The relatively low price point moves the PNY Prevail Elite squarely into enthusiast and mainstream targets. Mainstream users surfing the web and Facetwitting don't require the endurance offered by the Elite version from the Prevail product line, but having the peace of mind can often ease internal rumblings about moving to a new technology. Many have yet to experience the performance offered by solid state technology. The price certainly makes the Prevail Elite attractive, although it does cost a bit more than average LSI SandForce drives on the market at this time. The price difference really isn't that far apart, much less than we imagined going into this review.

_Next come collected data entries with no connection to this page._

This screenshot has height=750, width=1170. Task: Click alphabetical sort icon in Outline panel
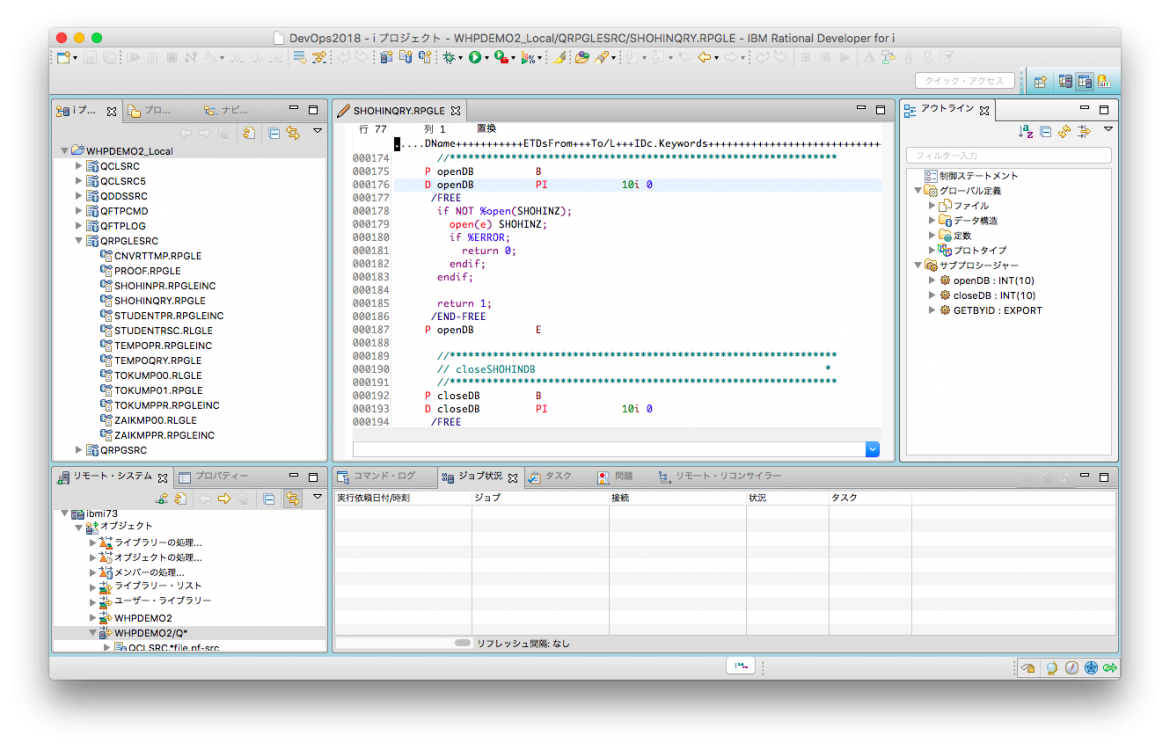pos(1025,131)
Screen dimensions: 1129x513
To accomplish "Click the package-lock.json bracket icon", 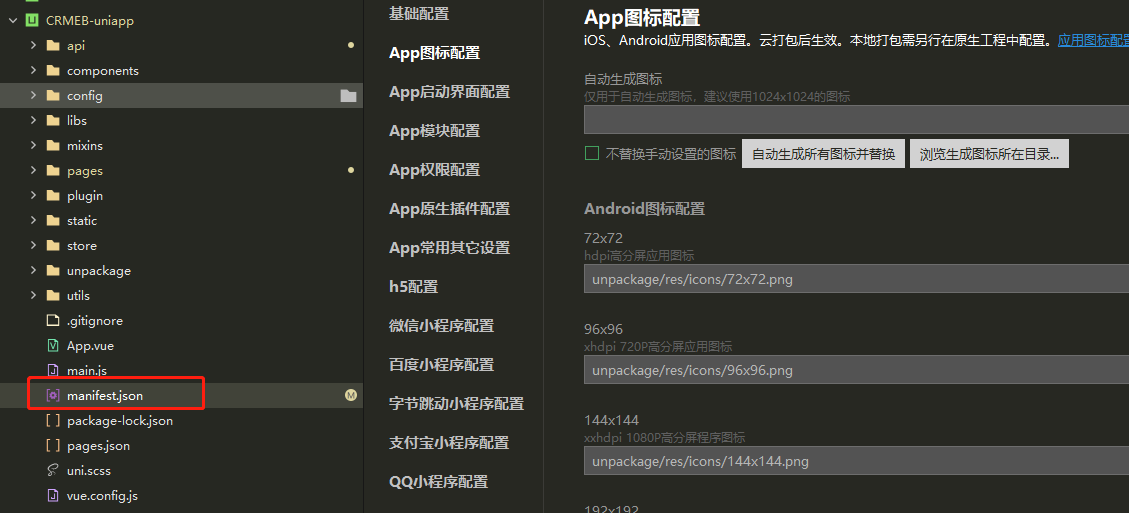I will pyautogui.click(x=53, y=421).
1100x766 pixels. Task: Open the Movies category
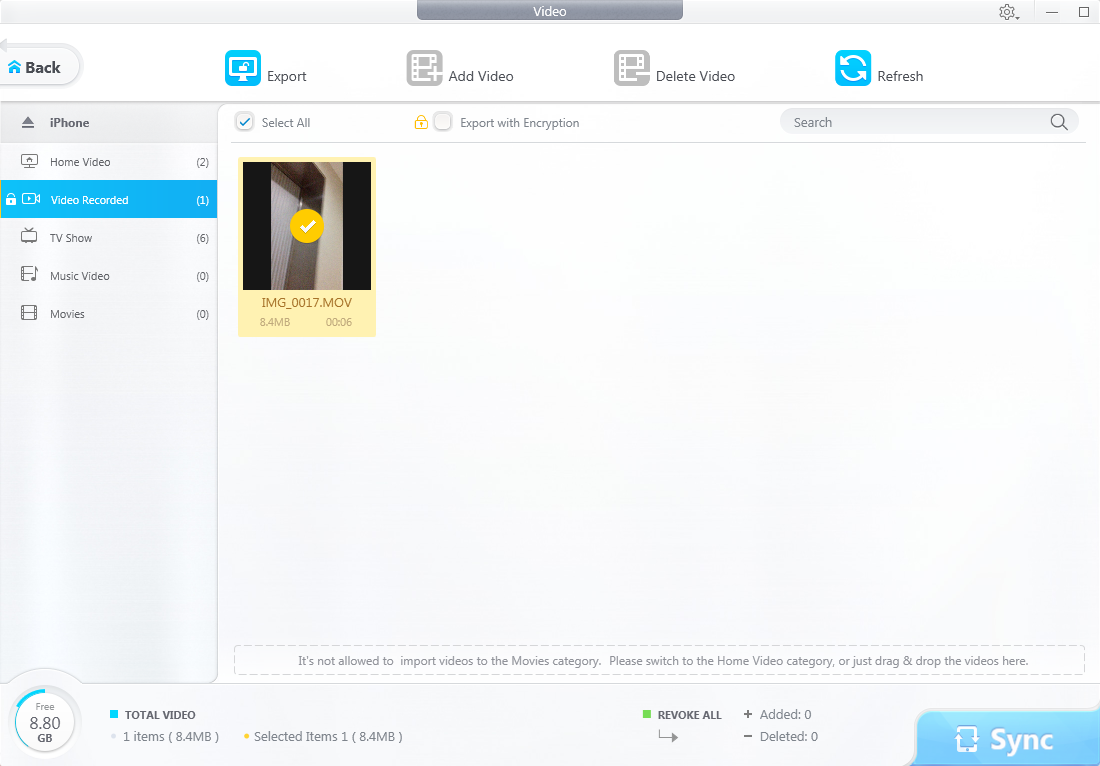[x=67, y=314]
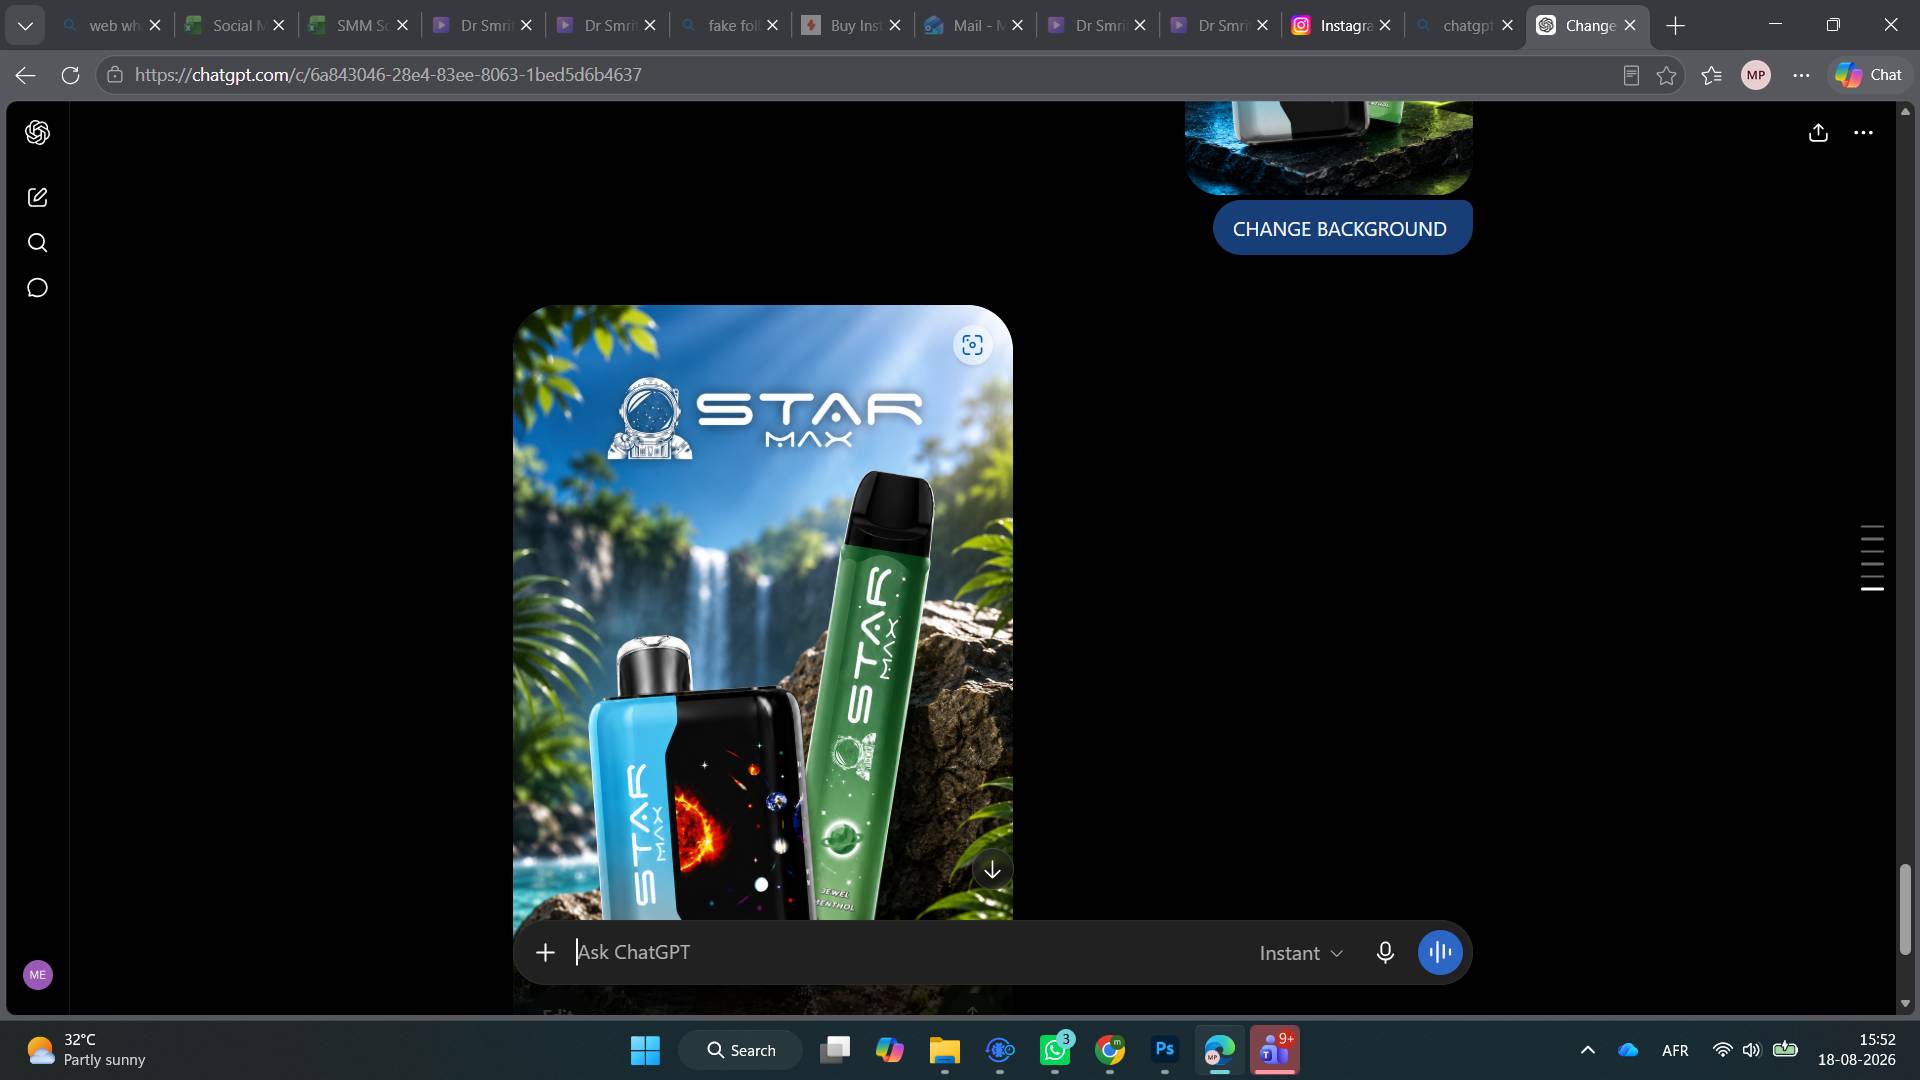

Enthusiasts are a different breed and the label spans a wide market, from gamers to power users. This drive would be really good as a boot/OS drive in your daily use desktop or notebook not requiring a lot of 'on battery' time. In a tiered storage situation with a Vector or 840 Pro taking the OS duty, the Prevail Elite would work really well as a scratch disk. A place to download your files from the web, run the decompression stage that chews through P/E cycles quickly, then you can shoot the data to a long-term storage device like a mechanical drive or NAS. Another high P/E cycle use is cache drives where the SSD sits in front of a larger storage group built with mechanical drives. Drobo already has this feature on some of their NAS products, and I wouldn't be surprised to see QNAP, Thecus, Synology and Asustor follow suit soon (hopefully at Computex next month). In a cache situation, the SSD is constantly changing data, so the drive runs at 100% utilization to keep as much hot data as ready as possible.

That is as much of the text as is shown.